# What is required
Look below for the line containing "Click the red" and the line containing "Task: Click the Projects home icon"; repeat exactly those two lines and all lines between them, and nothing else.
** Data to examine follows **
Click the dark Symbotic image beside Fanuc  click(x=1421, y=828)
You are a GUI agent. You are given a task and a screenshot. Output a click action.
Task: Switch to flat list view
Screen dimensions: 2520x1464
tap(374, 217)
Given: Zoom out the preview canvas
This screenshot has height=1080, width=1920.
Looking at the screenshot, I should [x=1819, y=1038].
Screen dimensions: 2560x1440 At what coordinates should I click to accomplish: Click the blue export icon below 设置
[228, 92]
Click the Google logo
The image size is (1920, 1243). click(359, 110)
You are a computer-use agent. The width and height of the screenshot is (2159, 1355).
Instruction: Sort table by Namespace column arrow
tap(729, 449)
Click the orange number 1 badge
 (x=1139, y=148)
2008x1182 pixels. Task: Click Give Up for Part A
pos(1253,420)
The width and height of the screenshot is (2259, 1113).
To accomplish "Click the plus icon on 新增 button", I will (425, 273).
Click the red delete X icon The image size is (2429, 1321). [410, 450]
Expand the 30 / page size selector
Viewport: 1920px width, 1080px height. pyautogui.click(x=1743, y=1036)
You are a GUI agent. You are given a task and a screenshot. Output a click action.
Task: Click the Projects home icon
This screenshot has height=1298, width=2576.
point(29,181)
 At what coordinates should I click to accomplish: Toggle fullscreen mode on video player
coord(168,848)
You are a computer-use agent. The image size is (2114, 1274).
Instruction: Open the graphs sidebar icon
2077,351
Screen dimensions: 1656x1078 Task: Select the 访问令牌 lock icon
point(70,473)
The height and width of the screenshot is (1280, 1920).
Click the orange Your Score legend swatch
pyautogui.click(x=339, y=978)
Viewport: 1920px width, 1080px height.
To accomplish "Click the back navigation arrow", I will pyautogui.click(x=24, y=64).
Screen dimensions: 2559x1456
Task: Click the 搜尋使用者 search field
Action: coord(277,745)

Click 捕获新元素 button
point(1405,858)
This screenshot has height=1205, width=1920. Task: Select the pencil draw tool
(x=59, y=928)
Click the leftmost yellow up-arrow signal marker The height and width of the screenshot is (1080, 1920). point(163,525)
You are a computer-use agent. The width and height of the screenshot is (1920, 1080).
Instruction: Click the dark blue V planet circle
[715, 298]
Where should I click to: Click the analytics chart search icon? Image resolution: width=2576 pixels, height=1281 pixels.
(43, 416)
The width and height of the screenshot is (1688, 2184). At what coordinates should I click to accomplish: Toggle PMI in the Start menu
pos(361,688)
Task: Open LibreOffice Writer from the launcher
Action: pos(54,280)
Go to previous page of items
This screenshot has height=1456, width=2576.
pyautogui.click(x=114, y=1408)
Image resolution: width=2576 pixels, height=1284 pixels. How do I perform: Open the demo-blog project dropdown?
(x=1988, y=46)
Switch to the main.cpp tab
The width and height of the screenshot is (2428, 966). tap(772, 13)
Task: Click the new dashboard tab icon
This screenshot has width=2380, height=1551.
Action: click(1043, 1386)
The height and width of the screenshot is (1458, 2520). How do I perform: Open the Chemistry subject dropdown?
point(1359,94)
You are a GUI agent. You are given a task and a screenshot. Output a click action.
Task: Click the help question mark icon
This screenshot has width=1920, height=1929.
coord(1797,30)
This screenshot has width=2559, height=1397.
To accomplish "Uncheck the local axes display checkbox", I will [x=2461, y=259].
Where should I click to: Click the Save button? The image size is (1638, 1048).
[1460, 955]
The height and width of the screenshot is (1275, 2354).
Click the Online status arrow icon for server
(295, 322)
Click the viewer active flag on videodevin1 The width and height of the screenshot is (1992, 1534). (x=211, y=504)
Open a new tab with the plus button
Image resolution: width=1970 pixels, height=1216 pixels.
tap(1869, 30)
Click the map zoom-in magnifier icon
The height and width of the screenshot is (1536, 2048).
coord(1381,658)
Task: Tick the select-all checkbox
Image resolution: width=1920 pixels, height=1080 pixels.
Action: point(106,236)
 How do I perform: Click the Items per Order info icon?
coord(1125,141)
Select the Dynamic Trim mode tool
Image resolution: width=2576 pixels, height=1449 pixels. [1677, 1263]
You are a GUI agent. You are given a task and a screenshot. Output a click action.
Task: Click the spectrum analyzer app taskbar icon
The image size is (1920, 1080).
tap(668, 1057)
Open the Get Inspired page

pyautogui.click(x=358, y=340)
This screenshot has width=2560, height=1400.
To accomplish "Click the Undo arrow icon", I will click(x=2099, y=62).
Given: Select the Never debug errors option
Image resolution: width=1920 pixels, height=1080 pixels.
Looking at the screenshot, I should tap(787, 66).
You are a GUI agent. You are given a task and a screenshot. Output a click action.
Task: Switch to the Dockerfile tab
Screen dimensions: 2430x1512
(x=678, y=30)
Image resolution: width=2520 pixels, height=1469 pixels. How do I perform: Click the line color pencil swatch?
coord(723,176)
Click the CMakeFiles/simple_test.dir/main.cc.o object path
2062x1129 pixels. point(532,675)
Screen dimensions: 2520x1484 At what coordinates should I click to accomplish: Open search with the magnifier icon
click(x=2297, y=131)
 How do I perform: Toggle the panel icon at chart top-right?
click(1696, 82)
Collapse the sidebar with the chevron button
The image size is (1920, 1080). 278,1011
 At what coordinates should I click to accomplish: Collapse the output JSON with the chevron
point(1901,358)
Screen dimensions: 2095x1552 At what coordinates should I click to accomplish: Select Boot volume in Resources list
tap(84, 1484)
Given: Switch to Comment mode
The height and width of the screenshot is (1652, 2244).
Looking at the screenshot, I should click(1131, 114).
** End of Data to examine **
# Response area
Click the red delete X icon The image size is (2429, 1321). [410, 450]
Expand the 30 / page size selector
Viewport: 1920px width, 1080px height. pyautogui.click(x=1743, y=1036)
You are a GUI agent. You are given a task and a screenshot. Output a click action.
Task: Click the Projects home icon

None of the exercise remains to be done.